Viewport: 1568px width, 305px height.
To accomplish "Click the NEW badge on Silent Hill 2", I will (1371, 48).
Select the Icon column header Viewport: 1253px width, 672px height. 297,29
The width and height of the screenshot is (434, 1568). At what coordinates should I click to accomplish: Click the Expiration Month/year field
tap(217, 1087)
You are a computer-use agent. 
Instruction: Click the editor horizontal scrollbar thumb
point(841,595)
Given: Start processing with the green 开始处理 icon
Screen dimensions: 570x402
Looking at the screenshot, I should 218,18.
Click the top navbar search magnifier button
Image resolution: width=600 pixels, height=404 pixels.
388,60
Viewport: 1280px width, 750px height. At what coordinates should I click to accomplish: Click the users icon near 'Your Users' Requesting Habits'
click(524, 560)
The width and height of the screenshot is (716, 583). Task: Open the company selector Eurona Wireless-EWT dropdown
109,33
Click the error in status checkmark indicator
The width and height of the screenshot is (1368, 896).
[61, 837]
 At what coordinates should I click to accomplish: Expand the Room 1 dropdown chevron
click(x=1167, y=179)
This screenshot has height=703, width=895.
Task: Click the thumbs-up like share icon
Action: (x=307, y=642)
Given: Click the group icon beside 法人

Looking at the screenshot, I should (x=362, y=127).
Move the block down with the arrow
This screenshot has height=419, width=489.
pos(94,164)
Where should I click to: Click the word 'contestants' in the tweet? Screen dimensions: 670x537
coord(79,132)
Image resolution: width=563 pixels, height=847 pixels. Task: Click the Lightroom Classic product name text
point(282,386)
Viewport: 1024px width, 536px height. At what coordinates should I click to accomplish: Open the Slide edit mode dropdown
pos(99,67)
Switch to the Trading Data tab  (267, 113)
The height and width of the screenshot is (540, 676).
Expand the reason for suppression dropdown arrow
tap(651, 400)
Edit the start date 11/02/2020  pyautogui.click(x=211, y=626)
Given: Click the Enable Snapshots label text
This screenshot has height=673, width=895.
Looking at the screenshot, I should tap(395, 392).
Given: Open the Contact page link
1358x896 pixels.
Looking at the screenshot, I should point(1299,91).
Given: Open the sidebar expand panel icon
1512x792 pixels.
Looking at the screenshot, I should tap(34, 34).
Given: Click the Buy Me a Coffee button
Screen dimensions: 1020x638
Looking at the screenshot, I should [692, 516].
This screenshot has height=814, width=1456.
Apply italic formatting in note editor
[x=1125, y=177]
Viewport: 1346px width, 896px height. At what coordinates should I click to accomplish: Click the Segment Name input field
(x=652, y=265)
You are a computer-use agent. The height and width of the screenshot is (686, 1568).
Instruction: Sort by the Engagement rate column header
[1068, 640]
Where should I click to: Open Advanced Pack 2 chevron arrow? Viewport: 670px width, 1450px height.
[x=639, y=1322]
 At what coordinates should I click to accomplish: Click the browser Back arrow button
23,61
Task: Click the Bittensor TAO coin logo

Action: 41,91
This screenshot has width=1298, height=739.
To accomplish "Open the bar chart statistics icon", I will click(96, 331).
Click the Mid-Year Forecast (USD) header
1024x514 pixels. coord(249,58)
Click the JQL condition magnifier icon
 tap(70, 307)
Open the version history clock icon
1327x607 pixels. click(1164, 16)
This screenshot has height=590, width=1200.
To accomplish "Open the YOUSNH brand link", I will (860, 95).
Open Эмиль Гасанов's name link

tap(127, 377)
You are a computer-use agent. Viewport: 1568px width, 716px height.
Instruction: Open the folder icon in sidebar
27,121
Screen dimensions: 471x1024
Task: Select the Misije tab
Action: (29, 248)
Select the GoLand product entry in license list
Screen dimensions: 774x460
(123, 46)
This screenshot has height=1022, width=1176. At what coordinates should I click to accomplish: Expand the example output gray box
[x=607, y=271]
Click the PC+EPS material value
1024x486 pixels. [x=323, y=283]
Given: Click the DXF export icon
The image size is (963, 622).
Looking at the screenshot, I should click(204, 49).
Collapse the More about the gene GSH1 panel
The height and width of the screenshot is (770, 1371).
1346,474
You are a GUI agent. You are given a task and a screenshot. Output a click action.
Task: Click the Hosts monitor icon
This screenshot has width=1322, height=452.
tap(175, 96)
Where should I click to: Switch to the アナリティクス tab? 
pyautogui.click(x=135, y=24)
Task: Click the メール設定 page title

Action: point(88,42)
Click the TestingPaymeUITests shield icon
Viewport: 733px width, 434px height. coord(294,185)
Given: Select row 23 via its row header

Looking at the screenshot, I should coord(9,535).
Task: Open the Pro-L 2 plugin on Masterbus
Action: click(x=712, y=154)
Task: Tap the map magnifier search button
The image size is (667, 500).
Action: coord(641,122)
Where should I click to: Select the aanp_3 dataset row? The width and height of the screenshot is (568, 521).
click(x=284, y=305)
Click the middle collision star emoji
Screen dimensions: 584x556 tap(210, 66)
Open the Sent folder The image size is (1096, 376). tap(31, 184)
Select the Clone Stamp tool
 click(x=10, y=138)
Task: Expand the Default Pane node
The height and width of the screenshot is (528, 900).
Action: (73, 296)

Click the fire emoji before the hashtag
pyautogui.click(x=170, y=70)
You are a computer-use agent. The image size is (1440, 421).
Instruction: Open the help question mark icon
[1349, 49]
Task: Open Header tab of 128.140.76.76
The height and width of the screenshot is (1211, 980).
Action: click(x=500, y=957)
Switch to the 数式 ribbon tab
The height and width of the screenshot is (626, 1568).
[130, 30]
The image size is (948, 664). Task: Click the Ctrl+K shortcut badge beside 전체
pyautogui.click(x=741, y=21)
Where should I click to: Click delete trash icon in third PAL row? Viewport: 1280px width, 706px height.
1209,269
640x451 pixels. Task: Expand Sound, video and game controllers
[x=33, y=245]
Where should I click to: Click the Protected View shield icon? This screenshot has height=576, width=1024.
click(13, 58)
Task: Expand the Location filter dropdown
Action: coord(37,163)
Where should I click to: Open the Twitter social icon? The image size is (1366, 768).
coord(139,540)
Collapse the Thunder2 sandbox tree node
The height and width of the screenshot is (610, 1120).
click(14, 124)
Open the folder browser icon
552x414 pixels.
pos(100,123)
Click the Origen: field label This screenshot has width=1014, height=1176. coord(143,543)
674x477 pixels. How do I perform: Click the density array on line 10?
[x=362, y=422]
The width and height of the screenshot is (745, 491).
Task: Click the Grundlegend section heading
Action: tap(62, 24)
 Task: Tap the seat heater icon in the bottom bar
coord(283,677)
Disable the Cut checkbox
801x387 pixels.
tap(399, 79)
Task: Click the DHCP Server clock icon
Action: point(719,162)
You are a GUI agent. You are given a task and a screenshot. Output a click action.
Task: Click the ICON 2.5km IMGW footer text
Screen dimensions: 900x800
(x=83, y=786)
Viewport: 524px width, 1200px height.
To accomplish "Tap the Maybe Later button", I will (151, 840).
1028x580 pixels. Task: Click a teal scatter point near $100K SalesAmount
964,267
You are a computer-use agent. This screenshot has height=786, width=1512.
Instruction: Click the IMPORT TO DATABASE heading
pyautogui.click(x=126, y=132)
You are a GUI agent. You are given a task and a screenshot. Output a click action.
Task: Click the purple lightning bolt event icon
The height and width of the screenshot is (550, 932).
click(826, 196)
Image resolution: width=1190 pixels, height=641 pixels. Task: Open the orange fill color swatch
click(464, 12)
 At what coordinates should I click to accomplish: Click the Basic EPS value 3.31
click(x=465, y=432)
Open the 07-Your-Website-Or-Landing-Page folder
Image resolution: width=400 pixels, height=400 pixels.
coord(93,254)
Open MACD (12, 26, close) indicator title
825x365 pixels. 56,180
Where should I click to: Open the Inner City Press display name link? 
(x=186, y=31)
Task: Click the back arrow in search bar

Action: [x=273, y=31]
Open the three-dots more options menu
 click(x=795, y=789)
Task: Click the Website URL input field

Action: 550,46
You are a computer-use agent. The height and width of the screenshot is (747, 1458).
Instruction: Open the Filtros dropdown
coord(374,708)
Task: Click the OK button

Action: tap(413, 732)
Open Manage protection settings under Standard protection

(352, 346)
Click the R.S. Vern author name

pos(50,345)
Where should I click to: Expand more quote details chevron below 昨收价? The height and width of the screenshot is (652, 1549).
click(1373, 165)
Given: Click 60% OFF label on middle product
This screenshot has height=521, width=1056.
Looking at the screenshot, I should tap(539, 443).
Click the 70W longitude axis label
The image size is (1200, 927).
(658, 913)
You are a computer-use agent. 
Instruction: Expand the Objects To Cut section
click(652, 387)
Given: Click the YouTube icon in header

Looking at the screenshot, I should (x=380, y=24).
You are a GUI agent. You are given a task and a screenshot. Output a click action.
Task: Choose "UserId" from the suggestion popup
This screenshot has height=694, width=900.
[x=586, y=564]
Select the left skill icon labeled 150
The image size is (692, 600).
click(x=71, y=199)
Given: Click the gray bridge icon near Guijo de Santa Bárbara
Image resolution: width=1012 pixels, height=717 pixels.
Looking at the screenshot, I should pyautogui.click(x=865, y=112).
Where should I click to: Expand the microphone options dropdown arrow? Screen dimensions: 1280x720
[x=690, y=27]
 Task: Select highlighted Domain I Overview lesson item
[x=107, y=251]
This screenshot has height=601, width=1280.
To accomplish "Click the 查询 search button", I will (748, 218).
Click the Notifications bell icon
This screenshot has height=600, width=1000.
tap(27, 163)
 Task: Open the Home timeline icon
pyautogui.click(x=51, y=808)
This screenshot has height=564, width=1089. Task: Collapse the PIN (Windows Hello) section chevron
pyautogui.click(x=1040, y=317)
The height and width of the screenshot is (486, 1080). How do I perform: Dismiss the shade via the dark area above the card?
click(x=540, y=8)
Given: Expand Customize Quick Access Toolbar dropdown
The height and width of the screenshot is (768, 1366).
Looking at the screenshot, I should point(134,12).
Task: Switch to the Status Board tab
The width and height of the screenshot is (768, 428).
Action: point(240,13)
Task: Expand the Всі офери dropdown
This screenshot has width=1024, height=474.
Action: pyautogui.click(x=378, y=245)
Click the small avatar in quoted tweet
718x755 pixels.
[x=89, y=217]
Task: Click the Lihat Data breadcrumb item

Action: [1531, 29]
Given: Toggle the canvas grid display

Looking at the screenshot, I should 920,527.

## TASK DESCRIPTION
The response should hold exactly the lines starting at the line with "Instruction: Click the editor" and ending at the line with "Given: Click the Enable Snapshots label text", and no other line of the material above.

## RESPONSE BOX
Instruction: Click the editor horizontal scrollbar thumb
point(841,595)
Given: Start processing with the green 开始处理 icon
Screen dimensions: 570x402
Looking at the screenshot, I should 218,18.
Click the top navbar search magnifier button
Image resolution: width=600 pixels, height=404 pixels.
388,60
Viewport: 1280px width, 750px height. At what coordinates should I click to accomplish: Click the users icon near 'Your Users' Requesting Habits'
click(524, 560)
The width and height of the screenshot is (716, 583). Task: Open the company selector Eurona Wireless-EWT dropdown
109,33
Click the error in status checkmark indicator
The width and height of the screenshot is (1368, 896).
[61, 837]
 At what coordinates should I click to accomplish: Expand the Room 1 dropdown chevron
click(x=1167, y=179)
This screenshot has height=703, width=895.
Task: Click the thumbs-up like share icon
Action: (x=307, y=642)
Given: Click the group icon beside 法人

Looking at the screenshot, I should (x=362, y=127).
Move the block down with the arrow
This screenshot has height=419, width=489.
pos(94,164)
Where should I click to: Click the word 'contestants' in the tweet? Screen dimensions: 670x537
coord(79,132)
Image resolution: width=563 pixels, height=847 pixels. Task: Click the Lightroom Classic product name text
point(282,386)
Viewport: 1024px width, 536px height. At what coordinates should I click to accomplish: Open the Slide edit mode dropdown
pos(99,67)
Switch to the Trading Data tab  (267, 113)
The height and width of the screenshot is (540, 676).
Expand the reason for suppression dropdown arrow
tap(651, 400)
Edit the start date 11/02/2020  pyautogui.click(x=211, y=626)
Given: Click the Enable Snapshots label text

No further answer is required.